Но даже угроза лишения жизни является не самым страшным испытанием для детской души. Эта рана как-то скорее зарубцовывается. Но участие в убийстве другого, кровь на детских руках — это невыносимое испытание для ребенка. Убийство, если оно осознано ребенком, делает его навсегда калекой. Тот же мальчик, который с таким надрывом писал о воровстве, так рассказывает дальше свою жуткую повесть. «Зимой моих братьев и сестер разобрали добрые люди. А я… Взял браунинг отца и пошел было убить комиссара. Да по дороге увидел у сада чека гору трупов… И такой ужас охватил меня, что я бежал из города… Четырнадцатилетним мальчиком сделали меня унтер-офицером. Никогда не смотрел я на действие своего оружия: мне было страшно увидеть падающих от моей руки людей. А в августе 1919 г. в наши руки попали комиссары. Отряд наш на 3/4 состоял из кадет, студентов и гимназистов… Мы все стыдились идти расстреливать… Тогда наш командир бросил жребий, и мне в числе 12-ти выпало быть убийцей. Что-то оборвалось в моей груди… Да, я участвовал в расстреле четырех комиссаров, а когда один недобитый стал мучиться, я выстрелил ему из карабина в висок. Помню еще, что вложил ему в рану палец и понюхал мозг… Был какой-то бой. В середине боя я потерял сознание и пришел в себя на повозке обоза: у меня была лихорадка. Меня мучили кошмары и чудилась кровь. Мне снились трупы комиссаров… Я навеки стал нервным, мне в темноте мерещатся глаза моего комиссара, а ведь прошло уже 4 года… Прошли года. Забылось многое; силой воли я изгнал вкоренившиеся в душу пороки — воровство, пьянство, разврат… А кто снимет с меня кровь? Мне страшно иногда по ночам». Вы видите перед собою юношу с явно выраженным душевным надломом.

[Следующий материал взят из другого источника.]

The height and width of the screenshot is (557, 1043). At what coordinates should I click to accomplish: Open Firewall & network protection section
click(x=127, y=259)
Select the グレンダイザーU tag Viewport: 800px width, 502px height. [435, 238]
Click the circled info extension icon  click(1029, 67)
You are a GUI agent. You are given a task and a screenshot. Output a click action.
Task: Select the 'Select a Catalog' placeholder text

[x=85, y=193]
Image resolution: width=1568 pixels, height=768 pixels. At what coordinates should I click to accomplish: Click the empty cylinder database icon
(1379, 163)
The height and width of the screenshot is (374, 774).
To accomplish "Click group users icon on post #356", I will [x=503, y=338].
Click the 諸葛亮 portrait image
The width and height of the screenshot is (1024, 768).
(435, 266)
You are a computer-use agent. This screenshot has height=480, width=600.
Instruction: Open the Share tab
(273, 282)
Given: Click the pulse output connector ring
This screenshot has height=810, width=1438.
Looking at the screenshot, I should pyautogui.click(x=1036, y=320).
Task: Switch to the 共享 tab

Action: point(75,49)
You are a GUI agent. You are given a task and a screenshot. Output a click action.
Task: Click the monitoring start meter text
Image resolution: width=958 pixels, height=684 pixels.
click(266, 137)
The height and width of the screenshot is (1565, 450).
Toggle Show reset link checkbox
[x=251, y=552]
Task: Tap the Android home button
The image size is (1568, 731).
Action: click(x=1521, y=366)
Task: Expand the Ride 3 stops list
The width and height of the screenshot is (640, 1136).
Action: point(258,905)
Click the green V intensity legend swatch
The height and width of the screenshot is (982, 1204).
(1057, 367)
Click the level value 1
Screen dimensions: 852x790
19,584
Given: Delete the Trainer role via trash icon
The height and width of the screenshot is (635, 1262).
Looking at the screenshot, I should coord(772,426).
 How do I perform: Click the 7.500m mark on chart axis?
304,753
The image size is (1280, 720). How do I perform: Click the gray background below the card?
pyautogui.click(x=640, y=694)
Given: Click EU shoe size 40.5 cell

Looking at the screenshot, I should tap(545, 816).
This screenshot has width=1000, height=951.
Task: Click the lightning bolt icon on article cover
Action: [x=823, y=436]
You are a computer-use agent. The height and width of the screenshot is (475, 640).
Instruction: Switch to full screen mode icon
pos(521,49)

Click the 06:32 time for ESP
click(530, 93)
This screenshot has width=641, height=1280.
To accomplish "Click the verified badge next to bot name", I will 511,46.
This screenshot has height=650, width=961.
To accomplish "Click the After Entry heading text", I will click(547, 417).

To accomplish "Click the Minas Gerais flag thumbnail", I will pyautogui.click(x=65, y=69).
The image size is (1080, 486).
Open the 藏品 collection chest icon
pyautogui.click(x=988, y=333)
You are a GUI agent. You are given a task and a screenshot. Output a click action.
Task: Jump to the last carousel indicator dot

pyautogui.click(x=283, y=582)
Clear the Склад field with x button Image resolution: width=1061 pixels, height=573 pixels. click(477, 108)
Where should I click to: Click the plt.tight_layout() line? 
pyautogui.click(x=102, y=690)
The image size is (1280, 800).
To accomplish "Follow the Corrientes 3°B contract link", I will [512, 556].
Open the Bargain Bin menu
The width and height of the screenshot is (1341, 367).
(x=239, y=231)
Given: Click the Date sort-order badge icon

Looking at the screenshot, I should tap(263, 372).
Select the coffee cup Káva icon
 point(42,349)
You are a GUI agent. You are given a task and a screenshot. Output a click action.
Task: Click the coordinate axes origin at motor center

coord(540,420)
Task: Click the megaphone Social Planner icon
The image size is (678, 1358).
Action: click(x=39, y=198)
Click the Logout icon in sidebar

Вот еще один пример. Юноша 18 лет описывает расстрел махновцев: «Мне ярко врезался в память расстрел взятых в плен махновцев. Они были взяты во время нападения Махно на Екатеринослав. Среди них были подростки лет 14–15. Наши понесли во время последних боев тяжелые потери, и солдаты решили расстрелять пленных. Их вывели за город и приказали рыть ямы. Меня тоже назначили в конвой пленных. И вот, когда ямы были вырыты, из толпы смертников отделился один моих лет, упал к ногам командира, охватил его ноги и стал, захлебываясь слезами, молить о спасении. Тот приказал его убрать, и этот несчастный так кричал и забился в руках солдат, что я не мог вынести и бросился бежать от этого страшного места» (VII кл.).